◆ 任務說明
請將關於下載 Gemma 4 的課文中，從「Google 在 Hugging」開始、一直到「-pt 後綴代替 -it。」為止的部分逐字抄寫下來。

### 課文

如何從 Hugging Face 下載 Gemma 4（權重與 GGUF）

Hugging Face 是下載 Gemma 4 模型權重的主要樞紐。無論你想要原始的 FP16 權重用於微調，還是 GGUF 量化檔案用於本機推論，一切都在 HF 上。本指南介紹每種下載方法，並展示如何立即開始使用模型。

官方倉庫

Google 在 Hugging Face 上發布原始 Gemma 4 權重：

模型	Hugging Face 倉庫	大小	格式
Gemma 4 1B IT	google/gemma-4-1b-it	~2 GB	SafeTensors
Gemma 4 4B IT	google/gemma-4-4b-it	~8 GB	SafeTensors
Gemma 4 12B IT	google/gemma-4-12b-it	~24 GB	SafeTensors
Gemma 4 27B IT	google/gemma-4-27b-it	~54 GB	SafeTensors
Gemma 4 E2B IT	google/gemma-4-e2b-it	~4 GB	SafeTensors
Gemma 4 E4B IT	google/gemma-4-e4b-it	~8 GB	SafeTensors

基礎（預訓練、未指令微調）模型也有提供，用 -pt 後綴代替 -it。

######
### 提供資料

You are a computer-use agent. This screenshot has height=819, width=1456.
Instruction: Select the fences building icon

######
### 提供資料

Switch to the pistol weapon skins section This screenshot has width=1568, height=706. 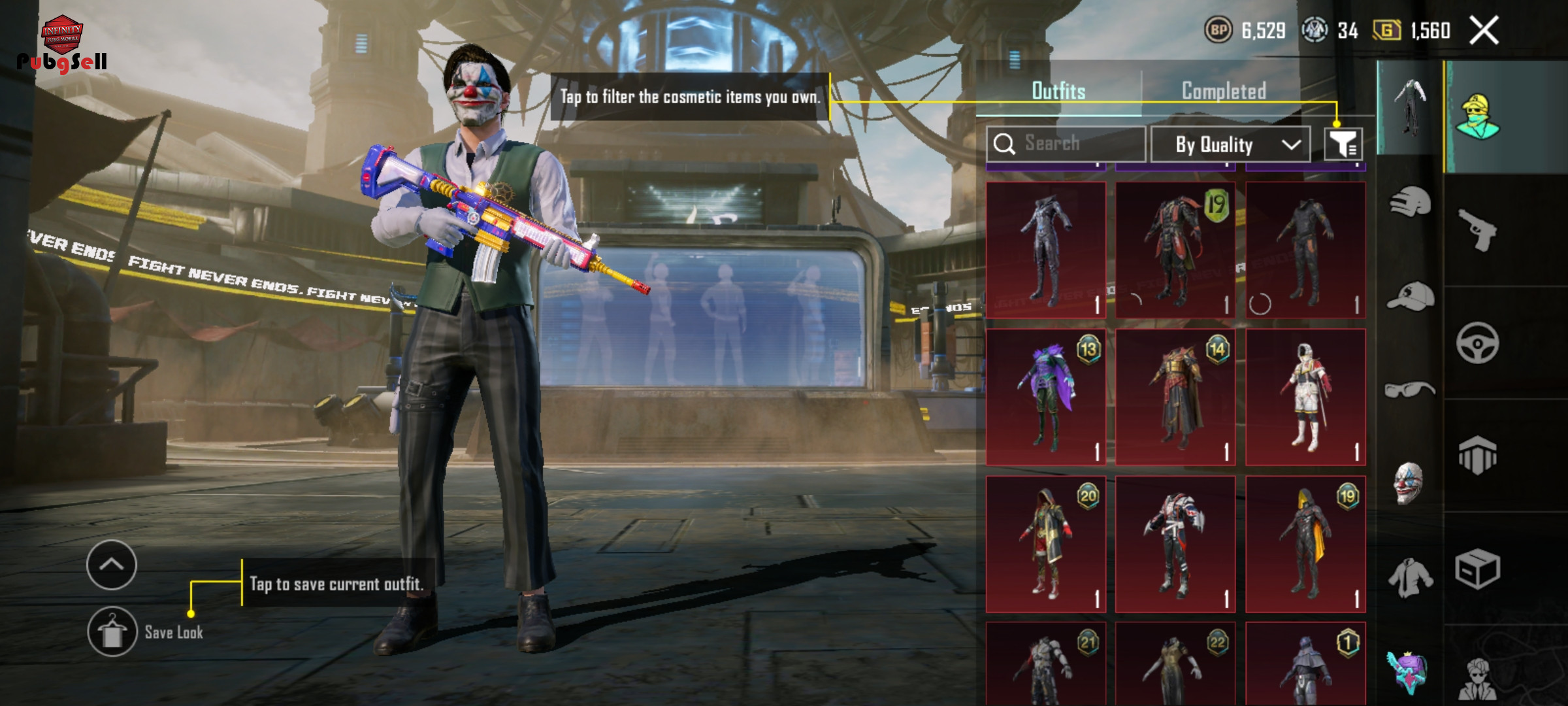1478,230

######

◆ 練習作答
Google 在 Hugging Face 上發布原始 Gemma 4 權重：

模型	Hugging Face 倉庫	大小	格式
Gemma 4 1B IT	google/gemma-4-1b-it	~2 GB	SafeTensors
Gemma 4 4B IT	google/gemma-4-4b-it	~8 GB	SafeTensors
Gemma 4 12B IT	google/gemma-4-12b-it	~24 GB	SafeTensors
Gemma 4 27B IT	google/gemma-4-27b-it	~54 GB	SafeTensors
Gemma 4 E2B IT	google/gemma-4-e2b-it	~4 GB	SafeTensors
Gemma 4 E4B IT	google/gemma-4-e4b-it	~8 GB	SafeTensors

基礎（預訓練、未指令微調）模型也有提供，用 -pt 後綴代替 -it。